How to Switch the Coordinate System¶
The PCS coordinate system allows to move the group in relation to a certain product workspace and not just in relation to the machines coordinates. It is also possible to follow a moving product by utilizing the PCS coordinate system. And move it continuously.
| Function Block | Step | Activation time | Used data format | Dynamic | From ➙ To |
|---|---|---|---|---|---|
| MCA_SetCoordinateTransformation | Step 1 | Enable | Matrix | Yes | MCS ➙ PCS |
| MC_SetCoordinateTransform | Step 1 | Execute | Matrix | While Execute=true | MCS ➙ PCS |
| MCA_SetDynamicFollower | Step 2 | Enable | Translation/Rotation | Yes | PCS ➙ PCS’ |
| MC_SetCartesianTransform | Step 2 | Execute | Translation/Rotation | While Execute=true | PCS ➙ PCS’ |
Activation time
The Function Blocks with input Enable will be activated immediately with Enable=TRUE. The Function Blocks with “Execute” will be enabled with the next movement after Execute=TRUE. The Function Blocks with “Enable” will be deactivated with Enable=FALSE. The Function Blocks with “Execute” will be deactivated when an other transformation is activated.
Step
Any step 2 transformation can just be active while a step 1 transformation is in place. The step 1 transformation Function Blocks will allow dynamic transformation while Execute=TRUE. “Frozen” values will be used with Execute=FALSE after once activated.
It is possible to do the transformation in 2 steps.
Step 1 is a precondition for any of the step 2 Funciton Blocks. The matrix used in step 1 is a more complete way to setup a PCS coordinate system, as it would also allow modifying the scaling for any axis in addition to translation and rotation. The forward and inverse matrix can be gained by using the COMC_TeachCartesianTransformation Function Block.
It is also possible to use the matrix in a dynamic way, e.g. modifying the values on the fly, but as usually the dynamic requirement is restricted to a specific translation or rotation, a step 2 Function Block can be used for this, once the PCS system has been set up.
The step 2 Function Blocks allow to use translation vectors in X, Y, Z direction and rotation angles for a rotation around X, Y, Z coordinate axis.
This transformation would modify the actual position as follows, when it is applied to the group in StandStill with the given parameter.
| PCS, PCS’ | PCS, PCS’ | |
|---|---|---|
| X | 0, 0 | 0, -18 |
| Y | 0, 0 | 0, 10 |
| Z | 0, 0 | 0, 0 |
A group-movement to position 0,0,0 will move the group to the origin of the new PCS coordinate system.
When the Function Block MCA_SetDynamicFollower is enabled with TransX=0 and TransY=0 and the values are applied to the activated Function Block, the group will keep its PCS position constant and follow the translation. This will result in a real movement and modify the ACS and MCS positions.
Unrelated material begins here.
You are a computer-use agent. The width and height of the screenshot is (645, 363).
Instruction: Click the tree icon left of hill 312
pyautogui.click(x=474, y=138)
| PCS, PCS’ | PCS, PCS’ | |
|---|---|---|
| X | 0, 0 | 18, 0 |
| Y | 0, 0 | -10, 0 |
| Z | 0, 0 | 0, 0 |
When an additional rotation is applied (in this case RotAngleZ), this rotation is done with respect to the original PCS coordinate system. When a rotation should be done related to the “new” PCS’ system, the translation vector has to be applied to the matrix which builds the PCS system.
In the forward matrix, the values a,b,c match –TransX, -TransY and –TransZ. In the inverse matrix, the values a,b,c match TransX,TransY and TransZ.